Life insurance cannot be owned in an IRA. This is why the policy cannot be rolled over into an IRA.
Investor Beware
All is not sweetness and light, however. Here are several things to keep in mind.
If you change 401(k) plans the insurance could be problematical. You might need to “buy it out” of the 401(k). This usually means cash up front.
If you terminate the plan (as a business decision) or leave the company you will probably have to buy out or surrender the life insurance coverage. As a business owner this is probably not much of an issue since you are in control of the 401(k) plan investment options and likely the only one choosing the life insurance option.

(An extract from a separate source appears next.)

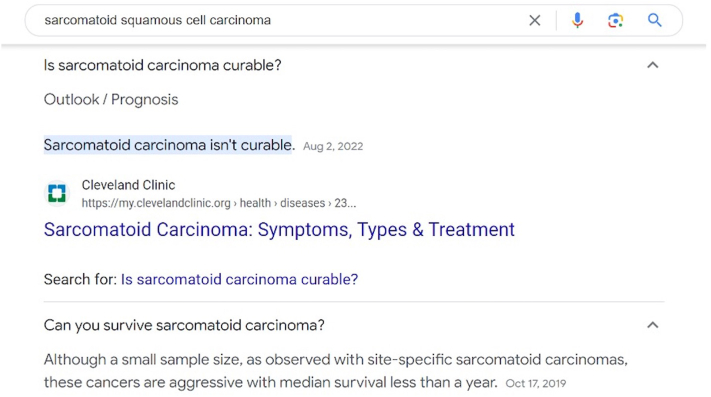Collapse the 'Is sarcomatoid carcinoma curable?' chevron
This screenshot has height=397, width=711.
click(x=653, y=65)
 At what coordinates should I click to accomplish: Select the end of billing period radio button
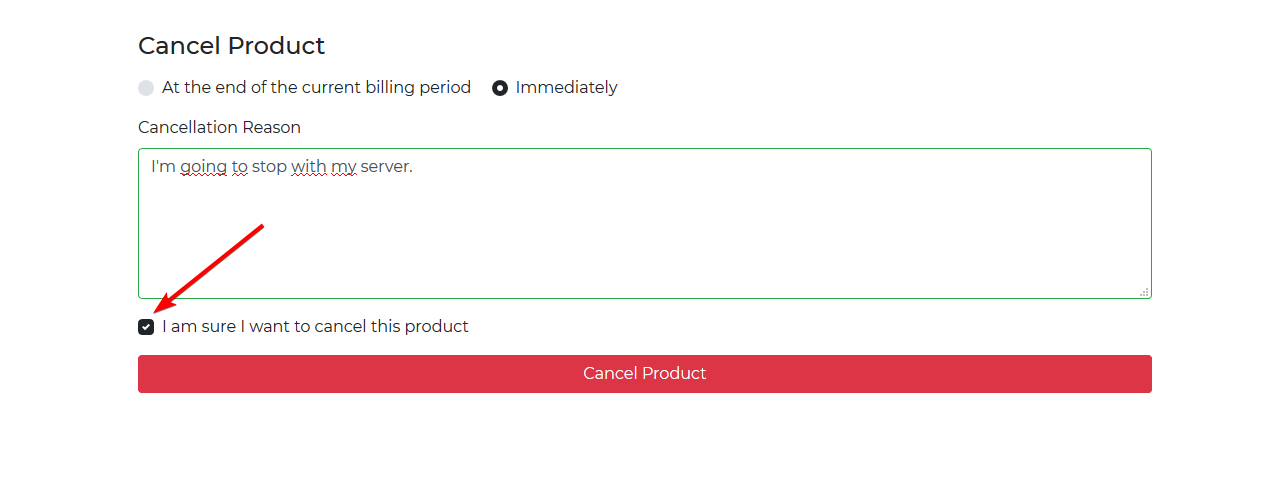(146, 88)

Lindsey Wilkins, Principal, global retirement operations and client reporting for Edward Jones, in St. Louis, cautions, “There aren't many plans that offer this [life insurance] as a typical investment option within the plan. In addition, your plan administrator must be willing to administer plans with life insurance in them. Sometimes there is an additional cost....so check.”
For the right people, however, owning life insurance inside a 401(k) can be a very effective use of tax-deferred dollars. It’s just not an option for everyone.